A few years later Vincent Pepe bought up almost all of the houses and tenements on both sides of Minetta Street. On the west side he combined 15 buildings and created a common garden to the rear with an outside entrance. Calling his development "The Minettas," he wrote ''The artist, the writer, the creator of beauty in any medium -- these are the men for whom the Minettas should be preserved.''
In the 1920's artists began looking towards Greenwich Village as a new Bohemia -- like the West Bank of Paris. Curving Minetta Street with its lowly buildings was undeniably picturesque. The New York Times remarked in 1923 that Minetta Street was "As free from noise and as peaceful as though miles away."
Artists began moving into the little houses where only recently several indigent families were crammed in. In 1924 Pepe duplicated his earlier effort on the east side of the street with another garden-backed group of buildings. The Minetta Tavern opened a block away in 1937, attracting regulars like Ernest Hemingway, Ezra Pound, Eugene O'Neill, E. E. Cummings, and Dylan Thomas. The neighborhood was changing.
from the collection of the New York Public Library
No one would remember Little Africa by the 1960's. No one would recall that Minetta Brook still runs under the pavement somewhere. In 1960 The Fat Black Pussycat opened in what had earlier been The Commons, a Minetta Street café. Here entertainment hopefuls took the stage hoping to be noticed. Mama Cass Elliot started here. So did Tiny Tim, Richie Havens and Shel Silverstein.

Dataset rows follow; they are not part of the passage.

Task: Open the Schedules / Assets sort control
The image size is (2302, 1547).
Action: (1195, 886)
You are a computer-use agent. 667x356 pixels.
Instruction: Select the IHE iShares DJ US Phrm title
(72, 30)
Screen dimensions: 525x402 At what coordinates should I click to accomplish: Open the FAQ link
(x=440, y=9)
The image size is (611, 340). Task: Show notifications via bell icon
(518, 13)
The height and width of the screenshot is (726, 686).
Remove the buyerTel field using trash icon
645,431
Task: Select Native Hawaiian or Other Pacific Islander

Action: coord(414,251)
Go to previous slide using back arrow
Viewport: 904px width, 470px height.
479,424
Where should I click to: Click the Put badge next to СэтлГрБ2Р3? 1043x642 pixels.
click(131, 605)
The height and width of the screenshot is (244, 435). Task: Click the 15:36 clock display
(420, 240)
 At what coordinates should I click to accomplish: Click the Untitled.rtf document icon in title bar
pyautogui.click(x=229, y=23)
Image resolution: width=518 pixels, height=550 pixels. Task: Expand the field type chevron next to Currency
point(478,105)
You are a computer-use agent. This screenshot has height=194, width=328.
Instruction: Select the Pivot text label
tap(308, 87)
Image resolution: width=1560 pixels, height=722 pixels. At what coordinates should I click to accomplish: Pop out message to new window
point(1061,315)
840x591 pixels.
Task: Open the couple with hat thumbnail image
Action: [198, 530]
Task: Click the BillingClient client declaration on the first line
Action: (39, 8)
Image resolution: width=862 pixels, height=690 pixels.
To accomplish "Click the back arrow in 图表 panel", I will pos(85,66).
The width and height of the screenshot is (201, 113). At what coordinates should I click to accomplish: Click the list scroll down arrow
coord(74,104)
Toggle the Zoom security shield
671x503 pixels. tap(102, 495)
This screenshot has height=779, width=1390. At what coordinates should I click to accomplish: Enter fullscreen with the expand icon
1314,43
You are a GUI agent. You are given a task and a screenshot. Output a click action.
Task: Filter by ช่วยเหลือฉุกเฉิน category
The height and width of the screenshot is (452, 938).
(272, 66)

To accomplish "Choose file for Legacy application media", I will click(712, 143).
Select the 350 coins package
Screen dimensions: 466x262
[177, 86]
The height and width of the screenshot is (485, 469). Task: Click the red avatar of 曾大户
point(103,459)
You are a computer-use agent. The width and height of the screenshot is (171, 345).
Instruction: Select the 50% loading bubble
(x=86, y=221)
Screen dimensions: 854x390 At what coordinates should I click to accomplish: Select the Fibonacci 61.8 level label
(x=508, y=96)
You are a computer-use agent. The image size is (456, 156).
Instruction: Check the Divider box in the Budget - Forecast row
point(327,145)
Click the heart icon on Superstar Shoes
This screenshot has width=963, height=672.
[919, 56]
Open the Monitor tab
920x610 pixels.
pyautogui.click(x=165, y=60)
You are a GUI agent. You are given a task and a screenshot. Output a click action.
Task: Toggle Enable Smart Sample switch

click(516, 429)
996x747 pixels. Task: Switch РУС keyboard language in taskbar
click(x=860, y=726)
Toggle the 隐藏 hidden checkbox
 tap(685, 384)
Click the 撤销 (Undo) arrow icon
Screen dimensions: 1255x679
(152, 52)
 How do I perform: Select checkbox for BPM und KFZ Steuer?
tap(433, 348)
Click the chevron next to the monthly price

Today there is no trace of Little Africa on Minetta Street. Even The Fat Black Pussycat has been replaced with a Mexican restaurant, although the painted brick sign still remains. The courtyards installed by Vincent Pepe are still there, although a little care-worn. And houses on Minetta Street, once the haunt of characters like No-Toe Charley, are selling for between $3 and $5 million.